Just as the French drawing inspiration from the Americans, the Slaves of Haiti drew inspiration from the French Revolution. When the Haiti Colony heard of the National Assembly and the reform of laws, along with the writings of the ‘Declaration of the Rights of Man’, which declared all men is created equal, they started to feel empowered to stake a claim for their own freedom. As wealthy whites gained independence from France, their newfound conviction in the principals of liberty and equality was now tested as the full meaning of these principals was now being fully realized. The white plantation owners knowing that their slave-class would be lost, resisted provoking a civil war which escalated into a revolution. This made the French Assembly back off from their hard-line stance of being pro-slavery and grant civil and political rights to the black population. Although this was seen as a great victory, abolition did not transpire and therefore Haiti could not be considered a sovereign state. While another slave-rebellion did not transpire, the Haitian Revolution had become the model of slaves wanting to achieve emancipation all across the world.
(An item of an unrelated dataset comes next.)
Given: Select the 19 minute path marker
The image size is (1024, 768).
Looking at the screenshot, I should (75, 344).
By 1807, the permanent abolishment of the slave trade had come about in Britain, with the West Indies following 1833. Although Napoleon had reinstated slavery it only lasted until 1848. The Americans had officially ended their slavery practices in 1865, with the passing of the Thirteenth Amendment. Although the Haiti rebellion had long in the short run, it achieved its goal in the long term.
In conclusion, the Age of Revolution has such an impact of world-history that the Old World had been destroyed. Although the French and the Haitian Revolution had been technically failures, as they did not flourish completely, they managed to set the precedent and even their new rulers were mindful of their actions, as it was realized that the people had the ability to fight back against the establishment. But it is my opinion that the American Revolution saw a fundamental change within geo-politics which altered history forever. The concept of the sovereign individual, for the first time, was finally given the opportunity to be free and grow. It showed the world that an organized, motivated, restless minority can defeat a Superpower. Although far from being utopian as inequality was still rampant, it must be understood that the unprecedented shift from serfdom to individual meritocracy was so great, that it is unrealistic and somewhat ungrateful for critics to expect the shift to reach such utopian levels of liberalism in the Age of the Old World. The ideals of the Age of Enlightenment had found a home which allowed it to prosper and be improved upon. It is this reason that for over the next two-hundred years, the United States had represented the example of what ideally humanity could achieve when motivated.